Georgian (Black Sea, Russian)
We just returned from San Francisco, where we happened upon a Georgian deli and bakery. We sampled two wonderful salads. One was made from beets and walnuts, with a mild cheese (maybe cream cheese?) and the other was carrot and smoked salmon. Both were shaped into baseball sized balls, and garnished with a black olive. Seemed simple enough to make at home.
The other item we tried was a type of candy-pastry. It looks like a bright purple sausage, about 1" in diameter, filled with walnuts. Basically, the walnut halves were strung together and dipped into a pliable, mildly sweet beet colored taffy substance.
The owner spoke some English, but it was difficult to remember the names of the items, and find out detailed information. HELP...any information is greatly appreciated!
I looked through my copy of "The Georgian Feast" by Darra Goldstein.

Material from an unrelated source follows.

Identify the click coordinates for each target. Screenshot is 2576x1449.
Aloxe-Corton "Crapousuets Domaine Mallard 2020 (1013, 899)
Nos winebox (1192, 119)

Unfortunately, I could not find salads like you mentioned.
However, I did find an entry for Walnut Roll (Churchkhela, page 192). It is described as "a long string of nuts that have been dipped repeatedly in concentrated fresh grape juice (badagi) to form a confection." Apparently, it was carried by soldiers in campaigns because a single piece has enough calories for the whole day! The recipe calls for white grape juice, so maybe the one you had used purple grape juice instead. It takes half a day to prepare and 4 days until it is ready (though the flavor becomes more concentrated as it ages). I can type out the recipe if you're interested in making it.
re: Joe MacBu
All the churchkela I recall seeing in Georgia was purple; I wonder why Goldstein specifies white grape juice.
I admire the proprietors of the deli. So many key ingredients in Georgian food are just not available here. Perhaps that's why the Goldstein book (which I have, btw) doesn't include recipes like the ones Shindiganna recalls. I bet the cooks have to do a fair amount of improvising, and Goldstein has an almost anthropological emphasis on authenticity.

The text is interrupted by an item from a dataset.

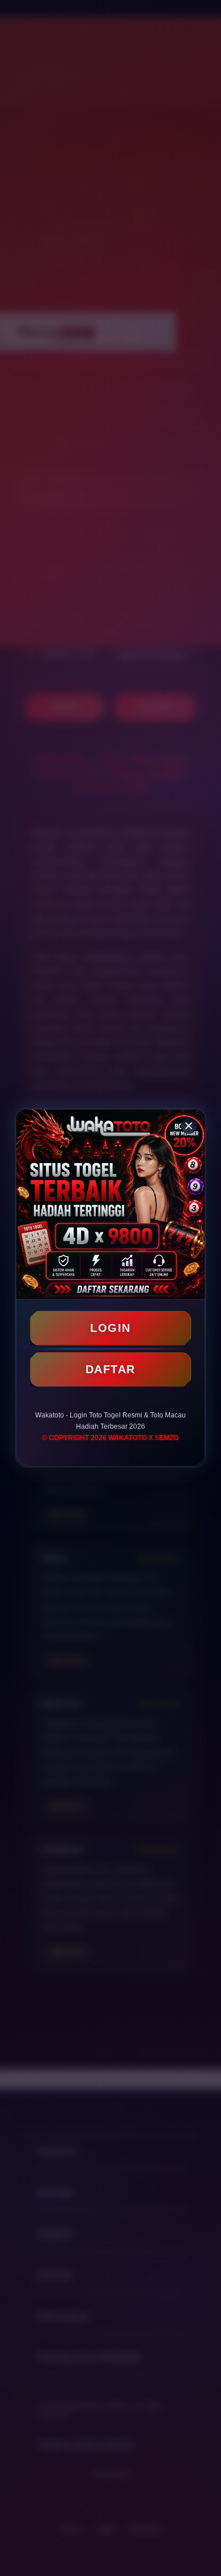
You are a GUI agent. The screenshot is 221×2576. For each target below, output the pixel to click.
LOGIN (110, 1328)
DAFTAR (110, 1369)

Incidentally, if you want to get a feel for Georgian cooking w/o seeking out a Georgian cookbook, check out the Russian cookbooks at your local library. Often they will include a few Georgian dishes.
re: Joe MacBu
Churchkhela! that's what the proprietor called it! I'm sure he said he used beet juice. He said it would last a long time without refrigeration; makes sense that it is soldiers' rations. It's not very sweet, and isn't sticky at all. It sounds a bit complex to make, not sure I'm there yet!
Shindiganna, would you mind posting the name/location on the SF board? I go to SF frequently and urgently, deeply crave Georgian food.

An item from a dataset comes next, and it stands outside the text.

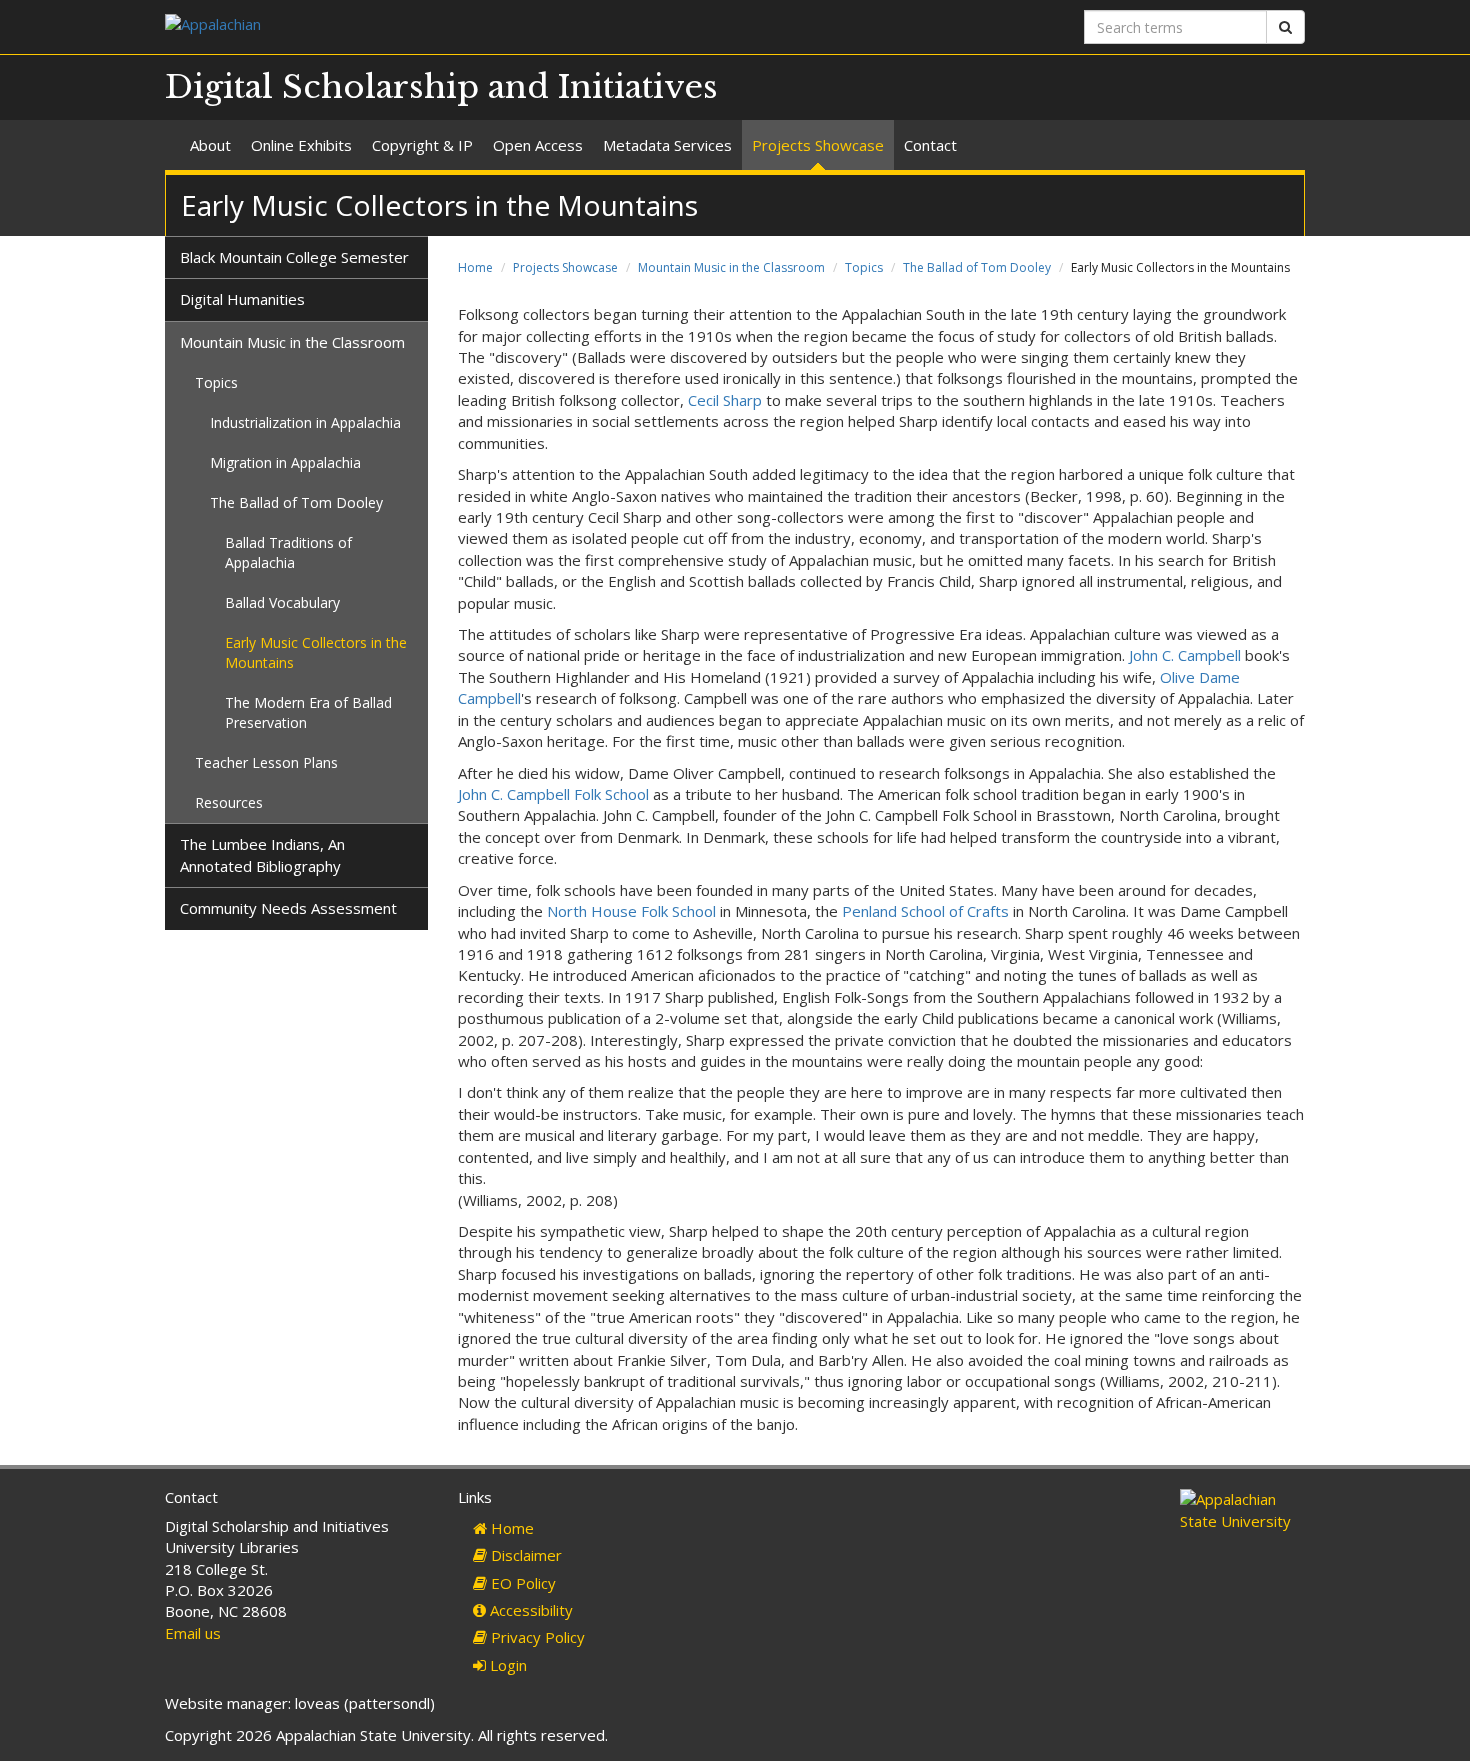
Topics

Your sweet (i think) is Tklapi. The version I've had served by Georgians in Russia is the same setup but the taffy-like substance is an apricot leather. That wouldn't explain your purple, though. According to my Georgian cookbook its likely to be a sour plum. Was it slighlty sour?
I have taken to making a version of your beet and walnut dish, which involves pureeing walnuts with some raw garlic, salt and pepper in greek-style yogurt and mixing that up with diced beets. Go easy on the garlic as it will be consumed raw. The walnut thickens the dressing. Various walnut/garlic/cilantro combinations form the basis of much georgian cooking. Though I don't know the name of this dish.
Many Georgians speak Russian so if I do go I might be able to get you more info.
There is a really fabulous cookbook called the Georgian Feast, which is worth reading both for its food history and recipes.
I really can't believe that Georgian is not more popular in the West.